Chronicles Of Campus Fashion
Published: Wednesday, February 17, 2010
Updated: Wednesday, January 9, 2013 19:01
I asked roommates Ali Miller, A&S '12, and Nina Stingo, CSOM '12, of Walsh 120 to speak about their personal style because I saw a picture of them on Facebook. Here's what they had to say:
Q: How do you think your style may have changed since becoming roommates?
AM: I don't think our style changed necessarily, but it's nice to have Nina. We borrow each other's clothes when we're picking out our outfits, we get each other's advice on what to wear.
NS: I honestly feel like last year I could dress myself better, because this year I'm always like "Ali! Does this look good?"
Q: Describe your own personal style.
NS: Can I describe Ali's? I think that Ali's personal style is ... what she does really well is pairing things together that I don't think most people would feel confident enough to try to together, like a skirt with Converse or brown boots with black pants.
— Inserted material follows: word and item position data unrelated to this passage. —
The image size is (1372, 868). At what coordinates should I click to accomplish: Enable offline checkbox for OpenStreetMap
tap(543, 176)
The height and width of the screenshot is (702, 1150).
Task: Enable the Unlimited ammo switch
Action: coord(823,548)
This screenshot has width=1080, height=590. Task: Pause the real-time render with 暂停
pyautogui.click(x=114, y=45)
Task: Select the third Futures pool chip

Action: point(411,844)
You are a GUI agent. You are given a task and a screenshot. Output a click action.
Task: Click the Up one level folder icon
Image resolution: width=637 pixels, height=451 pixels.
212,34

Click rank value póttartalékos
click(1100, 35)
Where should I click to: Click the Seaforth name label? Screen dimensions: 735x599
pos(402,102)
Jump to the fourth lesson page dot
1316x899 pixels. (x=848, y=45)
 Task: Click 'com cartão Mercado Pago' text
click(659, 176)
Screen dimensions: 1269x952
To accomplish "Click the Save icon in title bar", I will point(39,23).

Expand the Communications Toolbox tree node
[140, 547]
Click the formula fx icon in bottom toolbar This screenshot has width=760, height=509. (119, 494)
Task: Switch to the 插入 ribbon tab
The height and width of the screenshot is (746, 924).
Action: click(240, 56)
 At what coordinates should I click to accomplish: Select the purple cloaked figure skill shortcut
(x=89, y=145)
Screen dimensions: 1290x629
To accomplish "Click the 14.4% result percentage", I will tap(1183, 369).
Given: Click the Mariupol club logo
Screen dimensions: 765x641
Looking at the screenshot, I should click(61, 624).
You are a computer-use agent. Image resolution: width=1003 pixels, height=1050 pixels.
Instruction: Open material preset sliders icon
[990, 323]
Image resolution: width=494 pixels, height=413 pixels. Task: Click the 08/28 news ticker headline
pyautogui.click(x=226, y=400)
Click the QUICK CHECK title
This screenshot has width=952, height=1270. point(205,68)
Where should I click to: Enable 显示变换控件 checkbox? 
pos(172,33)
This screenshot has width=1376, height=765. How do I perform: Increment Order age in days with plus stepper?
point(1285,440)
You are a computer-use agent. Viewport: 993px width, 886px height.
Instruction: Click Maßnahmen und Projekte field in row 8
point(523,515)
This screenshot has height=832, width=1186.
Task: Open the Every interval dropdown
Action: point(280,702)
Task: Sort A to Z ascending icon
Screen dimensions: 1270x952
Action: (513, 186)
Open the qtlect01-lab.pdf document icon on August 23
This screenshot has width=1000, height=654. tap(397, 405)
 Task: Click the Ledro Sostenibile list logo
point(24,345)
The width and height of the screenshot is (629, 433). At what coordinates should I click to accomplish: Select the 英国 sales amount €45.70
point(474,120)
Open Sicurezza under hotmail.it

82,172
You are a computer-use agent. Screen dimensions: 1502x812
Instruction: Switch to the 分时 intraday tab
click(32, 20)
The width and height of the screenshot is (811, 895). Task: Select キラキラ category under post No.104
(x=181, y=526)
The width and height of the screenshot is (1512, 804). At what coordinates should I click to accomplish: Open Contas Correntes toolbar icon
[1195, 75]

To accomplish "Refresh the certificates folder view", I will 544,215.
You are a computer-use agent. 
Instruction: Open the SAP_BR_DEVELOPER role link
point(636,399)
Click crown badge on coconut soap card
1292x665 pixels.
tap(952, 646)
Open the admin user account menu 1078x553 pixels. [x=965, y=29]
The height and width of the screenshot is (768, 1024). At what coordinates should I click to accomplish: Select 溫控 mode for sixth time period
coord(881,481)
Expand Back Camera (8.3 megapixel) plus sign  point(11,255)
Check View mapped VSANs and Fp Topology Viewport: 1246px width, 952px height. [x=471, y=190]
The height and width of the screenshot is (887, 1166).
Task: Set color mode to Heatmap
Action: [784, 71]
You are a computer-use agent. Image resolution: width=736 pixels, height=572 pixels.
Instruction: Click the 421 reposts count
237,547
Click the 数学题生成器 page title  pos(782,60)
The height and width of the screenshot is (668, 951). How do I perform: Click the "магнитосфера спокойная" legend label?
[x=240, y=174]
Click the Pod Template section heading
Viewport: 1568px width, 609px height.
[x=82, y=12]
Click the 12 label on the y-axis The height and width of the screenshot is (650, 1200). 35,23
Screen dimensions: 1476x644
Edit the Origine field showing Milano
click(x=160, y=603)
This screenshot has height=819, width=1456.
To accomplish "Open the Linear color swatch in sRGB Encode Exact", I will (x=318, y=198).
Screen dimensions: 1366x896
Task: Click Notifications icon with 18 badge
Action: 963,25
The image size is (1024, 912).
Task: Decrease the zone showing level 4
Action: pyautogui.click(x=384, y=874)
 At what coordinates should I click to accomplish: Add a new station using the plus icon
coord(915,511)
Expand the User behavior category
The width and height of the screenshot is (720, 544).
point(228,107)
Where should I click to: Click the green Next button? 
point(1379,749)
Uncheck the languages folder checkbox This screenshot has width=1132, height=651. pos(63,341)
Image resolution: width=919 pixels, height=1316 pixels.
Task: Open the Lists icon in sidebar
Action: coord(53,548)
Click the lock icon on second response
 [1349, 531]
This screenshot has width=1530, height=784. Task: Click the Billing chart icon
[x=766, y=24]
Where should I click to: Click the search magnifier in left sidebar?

And it looks effortless. It's not like one day, "Oh, I'm gonna try and do this." Every day she has this consistent personal style.
AM: I think it's interesting because I don't I think I could pull off what you [Nina] wear at all. All of your pieces are so distinct. You have some beautiful tops — lots of ruffles, details. Also, I don't know if it's the business school thing, but you look very clean cut.
NS: Yeah, you look more like an English major [laughs] but in the best possible way!
AM: I have a question for Nina: How do you think going to an all-girls' school with a uniform influenced your style?
NS: Well, going to an all-girls' school is bizarre, because even when you wear a uniform, you're trained to find ways to be unique within the restrictions.
AM: I mean for me, going to public school, I felt like I had to come up with something new to wear every day. Not that it was a competition between all the girls, because girls would notice if you wore the same outfit twice in one week. I guess that's why I had to be a little creative with the same pieces, because I don't have an unlimited wardrobe.
Q: Nina, did you have "Best-Dressed" at your school?
NS: No. We didn't have that award.
Q: Ali, you won that, right?
AM: [reluctantly] ... yeah, I mean, I don't like that. I just think it sounds so superficial. I mean, the outfits I put together aren't me wanting to look better than anyone else, it's just something fun to do. It's your own way to be creative every single day.
NS: For me, I try hard to pick out an outfit, but by 10:00 the next day, the morning that I'm wearing it, I hate it. But then, every once in a while you find something, and it's perfect.
Q: How do you see yourself dressing in 10 years?
NS: [laughs] I've always kind of envied when you see movies and you see these powerful corporate women. Yeah ... I wanna do that a little bit, but maybe not every day, but occasionally. On a day to day basis, I'd ideally like to see myself wearing what I wear now.
Q: Ali, yourself?
NS: Mom sweatpants ... mom pants.
AM: [laughs] So I'll be 30 ... I don't know! I don't want to change the way I dress. I want to have the same style, I guess a little more grown up. I mean, I think what happens is I'll be shopping at different stores — I don't see myself shopping at H&M or Urban Outfitters.
NS: Maybe that's why our styles are so different. I shop at a lot of stores like Banana Republic or Anne Taylor Loft ... because I try to find clothes that I could pair with business pants and a cardigan, or I could pair it with jeans and dress it down.
AM: That's my problem. When I shop, I'm very spontaneous, I never care about pieces in relation to other pieces I own. So, I see a dress and think, "I like that." I guess that's why my outfits are, not mismatched, but I guess atypical ... just not always very coherent.